Sunday, May 25, 2008

on the eve of memorial day

dress blues.
fresh haircut.
scalp pale.
left hand holds a bottle of bud.
condensation beads large and circular on the bottle as the red/white/blue wraps around the distortion.
a folded flag.
tells me he's a sgt from new york.
slams down his bud. rips a burp.
buy him a shot of the cheapest shit in the bar.
jack.
tall.
shoots it. continues: a reservist, from a communications battalion (he dicked with radios),
on special assignment.
i look at his medals and ribbons.
maybe one row, i dont remember.
but no combat action ribbon.
a boot.
at least he ain't an officer.
so i buy him another shot.
gulp.
"this special assignment you're on, could you elaborate?" i say.
"dis flag," he says. "stood on da rooves of da twin towers."
"no fucking shit," i say.
"no fuggin' shit," he says.
we drink some more booze and i ask if i can touch the flag.
he lets me.
its a flag, alright.
folded tight. crisp edges. starched.
a funeral flag.
nothing profound really entered my head.
its a flag, alright.
i give him back the flag.
he passes it around the bar.
the dregs of society solemnly hand it to one another. set their drinks down.shut their mouths.
some half-assed bar song is playing but the bartender lowers the volume.
a neon coors light sign reflects on the flag as it passes from hand to hand.
the bar transforms.
was: shitty dive hole in san pedro, california.
is: contemporary place of worship.
a sacred relic of Americana has found its tabernacle.
so the sgt. bellies up to the bar, drunk as hell; oblivious to world around him and stares into the mirror.
one of those deep serious scary types of stares.

List of tasks:
1) List every brand of beer or liquor named in the Memorial Day post.
2) Copy the Memorial Day post word for word, everything from "a folded flag." down to "him another shot.".

Data provided:
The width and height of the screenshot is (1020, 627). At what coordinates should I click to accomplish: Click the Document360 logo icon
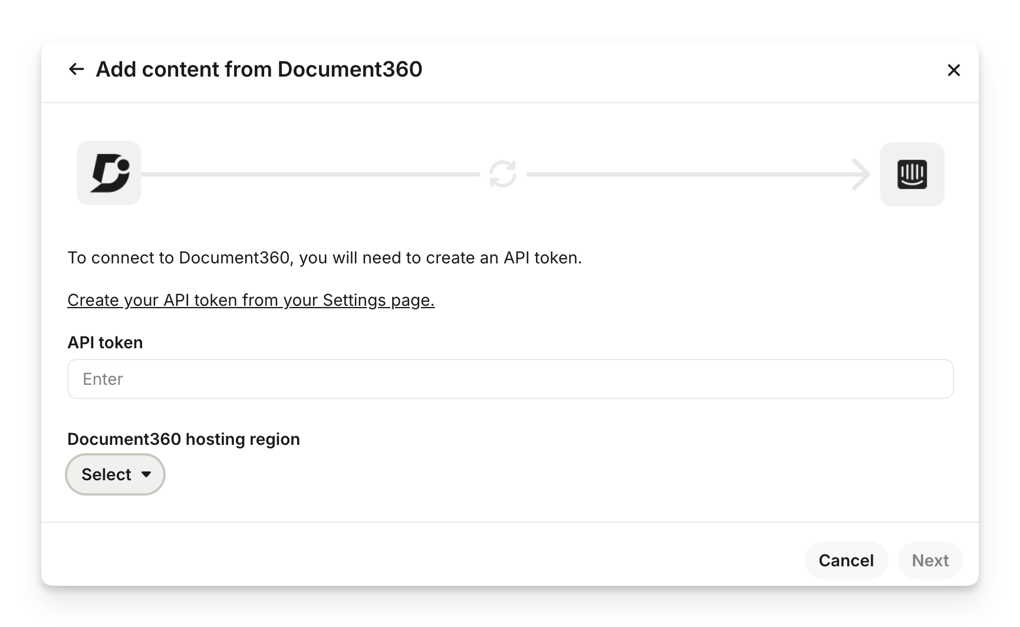[109, 173]
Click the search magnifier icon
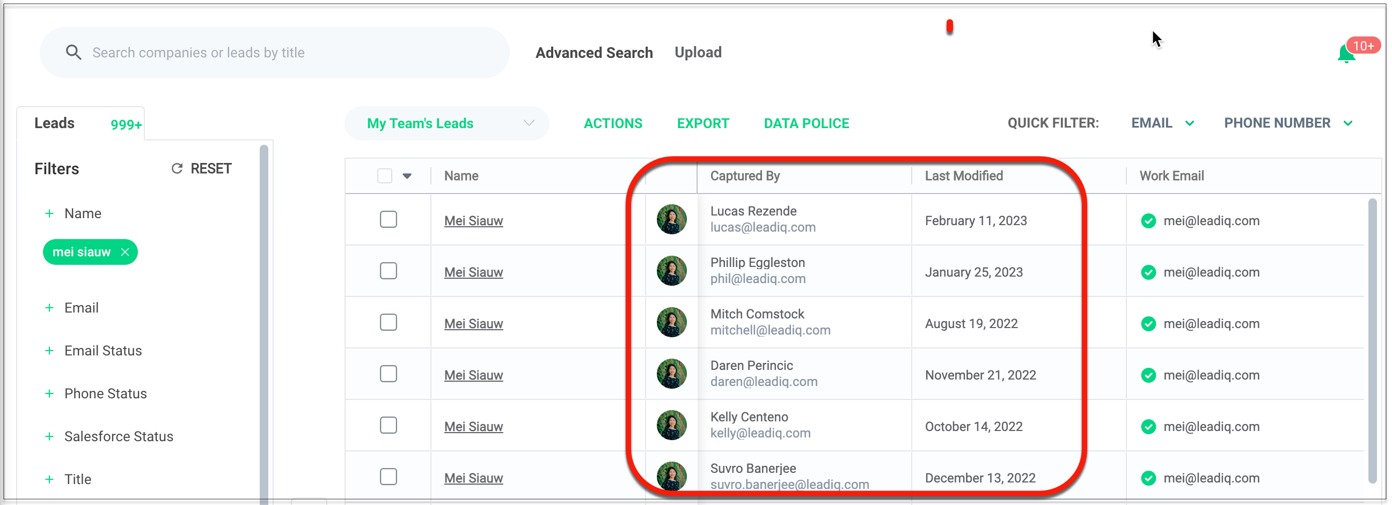The width and height of the screenshot is (1392, 505). (73, 52)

Responses for each task:
1)
- bud
- jack
- coors light

2)
a folded flag.
tells me he's a sgt from new york.
slams down his bud. rips a burp.
buy him a shot of the cheapest shit in the bar.
jack.
tall.
shoots it. continues: a reservist, from a communications battalion (he dicked with radios),
on special assignment.
i look at his medals and ribbons.
maybe one row, i dont remember.
but no combat action ribbon.
a boot.
at least he ain't an officer.
so i buy him another shot.